§ Exercise aim:
Count the lines in the records below that contain the string "width". Give only the number.

§ Material:

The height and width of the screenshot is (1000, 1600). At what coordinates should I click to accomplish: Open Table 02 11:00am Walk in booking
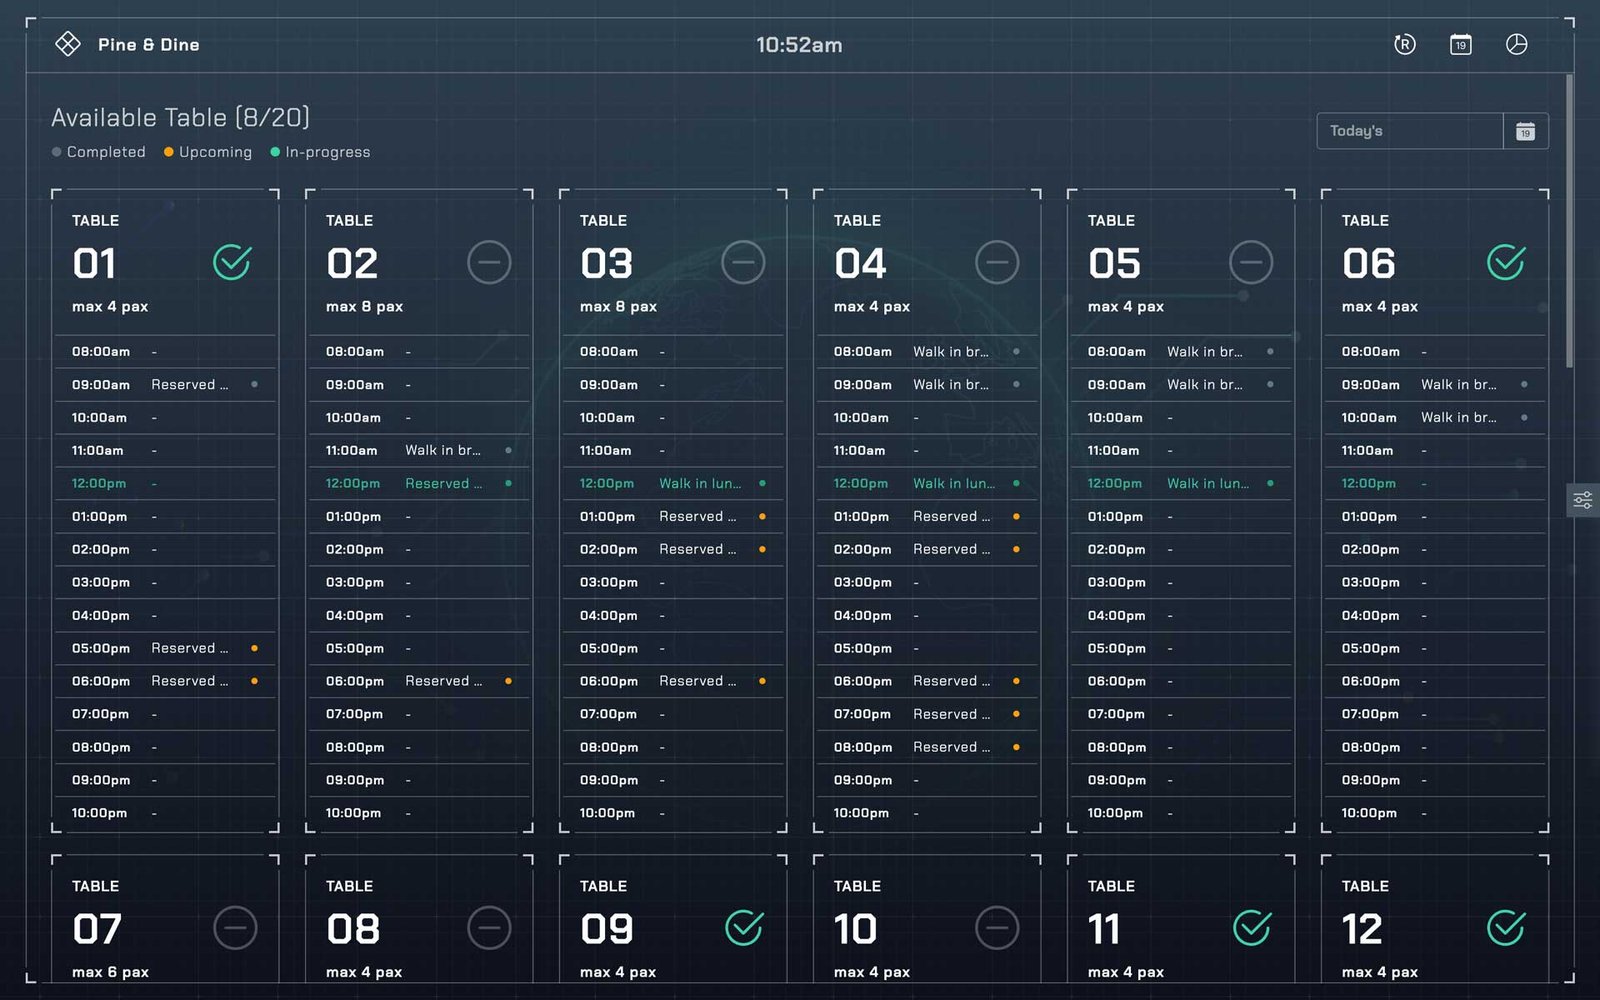point(443,451)
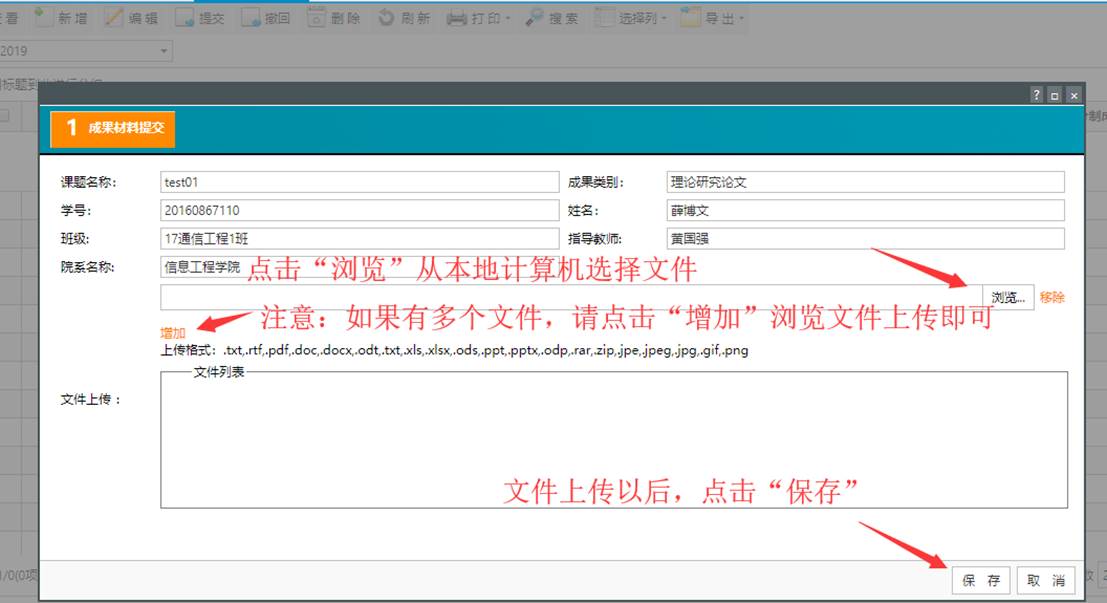Maximize the dialog with the square icon
This screenshot has height=603, width=1107.
click(1054, 95)
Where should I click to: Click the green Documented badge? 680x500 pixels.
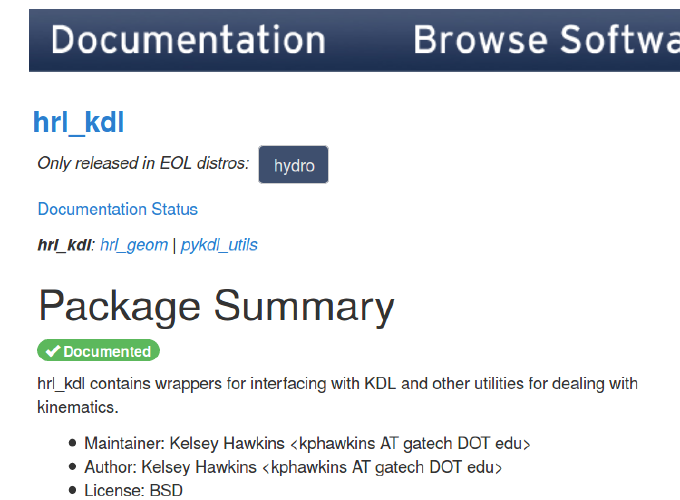98,350
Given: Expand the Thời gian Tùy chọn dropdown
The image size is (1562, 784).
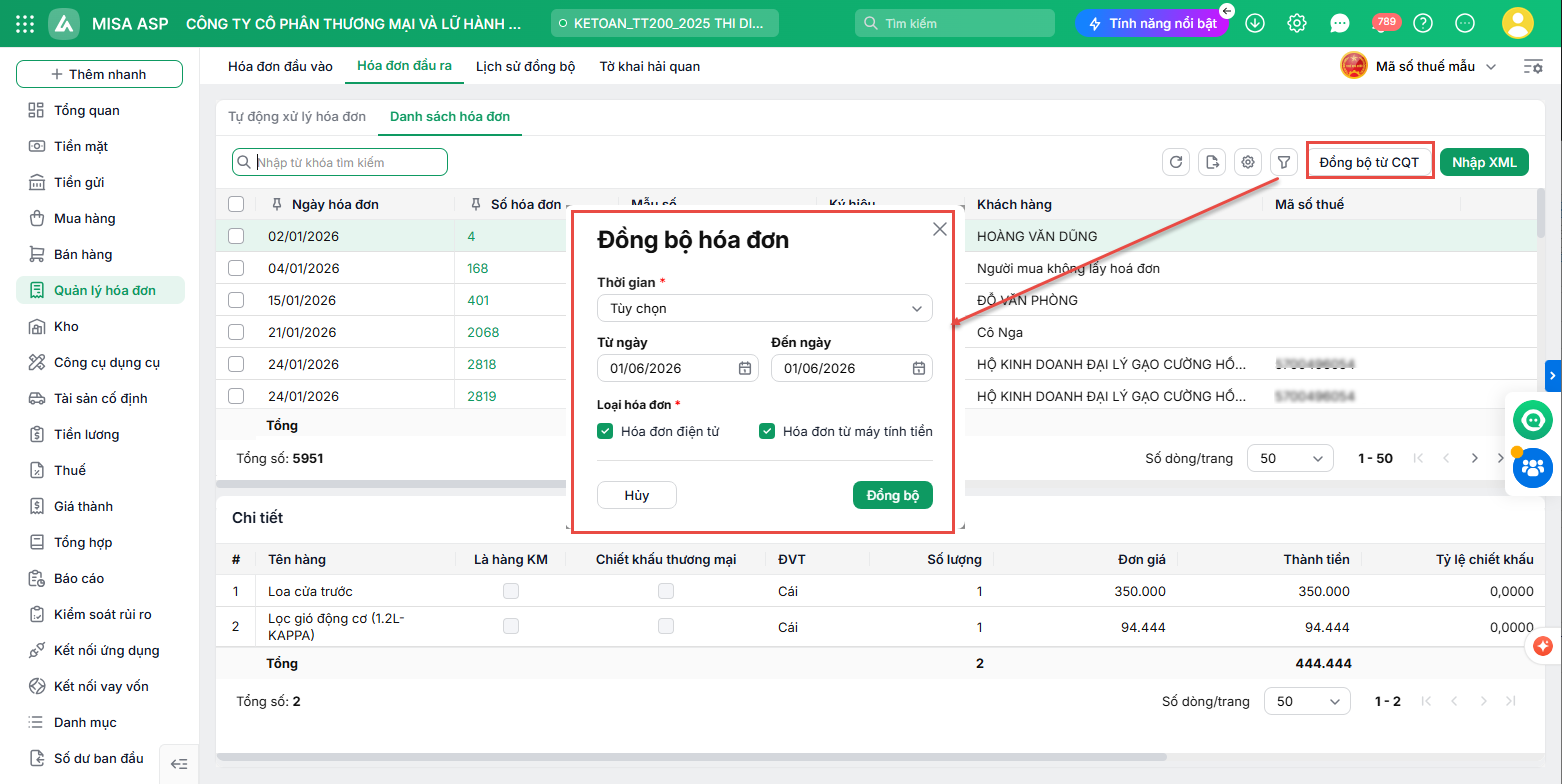Looking at the screenshot, I should [x=764, y=308].
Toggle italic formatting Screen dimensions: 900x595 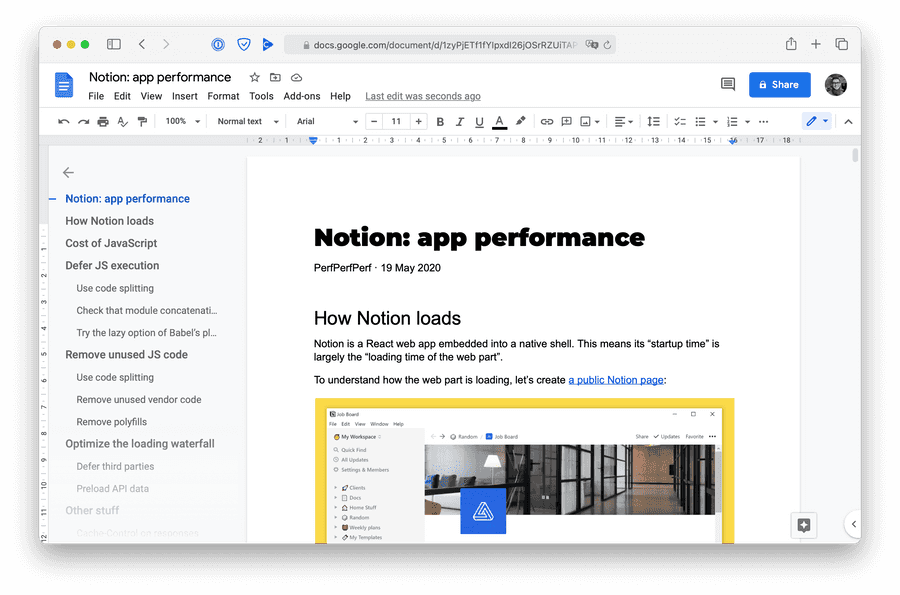460,122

§ Task response:
2